* Start Material to process *

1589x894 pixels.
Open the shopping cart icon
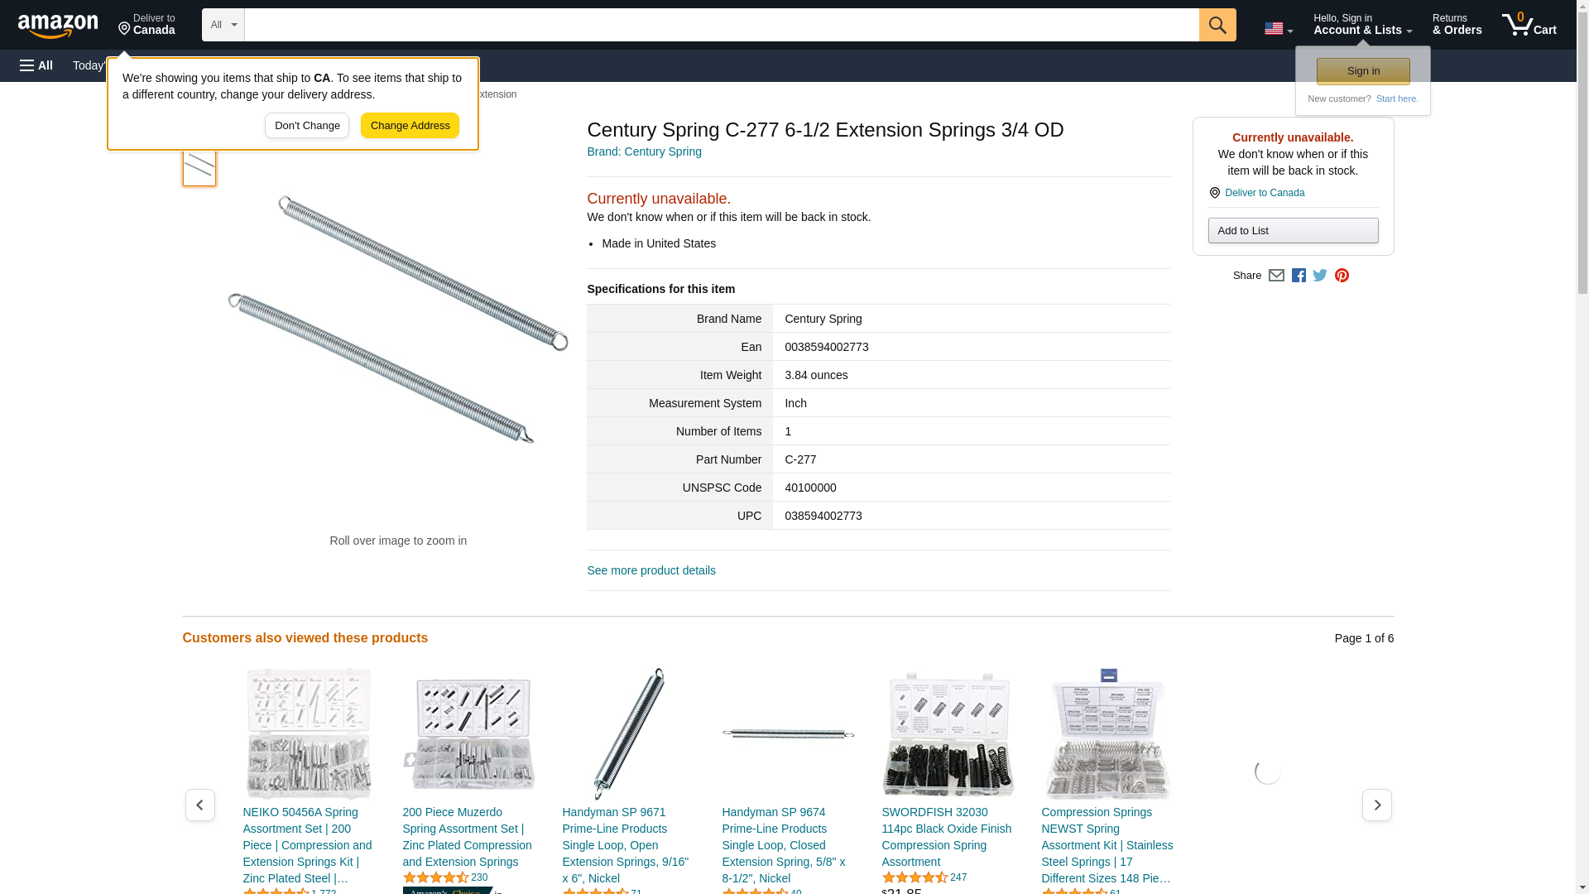click(x=1529, y=25)
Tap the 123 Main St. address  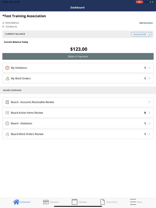tap(11, 27)
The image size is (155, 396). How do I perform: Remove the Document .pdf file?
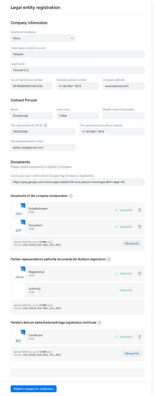click(x=140, y=227)
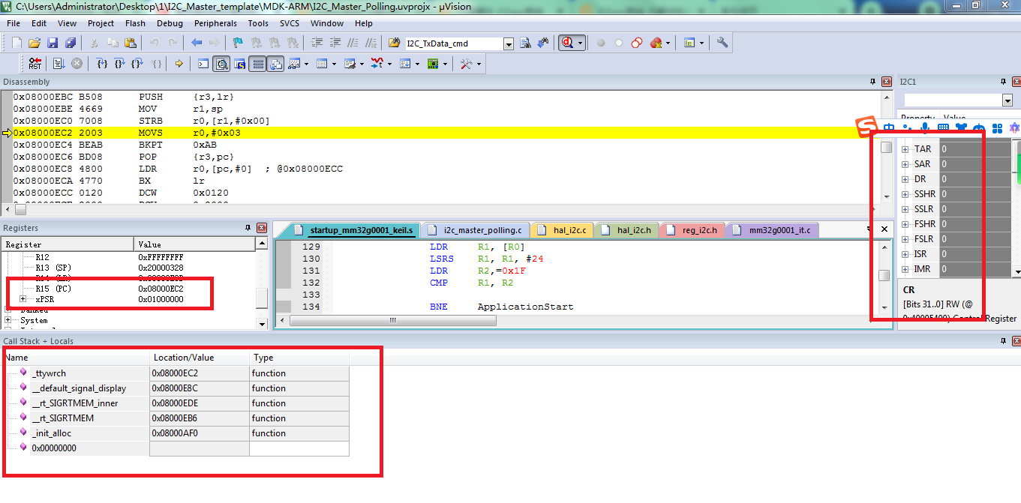1021x503 pixels.
Task: Toggle the Disassembly Window button
Action: tap(222, 64)
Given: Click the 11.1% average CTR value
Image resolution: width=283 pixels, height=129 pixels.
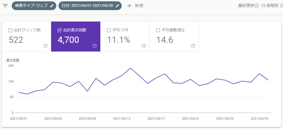Looking at the screenshot, I should click(119, 40).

* End Material to process *

*What is asked*.
Edit the entries from the line with "The image size" through the end, replacing "Remove" with "Delete" and changing nothing else. Leave the pictures out of your answer.

*Result of this task*.
The image size is (155, 396). How do I perform: Delete the Document .pdf file?
click(x=140, y=227)
1021x503 pixels.
Task: Toggle the Disassembly Window button
Action: tap(222, 64)
Given: Click the 11.1% average CTR value
Image resolution: width=283 pixels, height=129 pixels.
Looking at the screenshot, I should click(119, 40).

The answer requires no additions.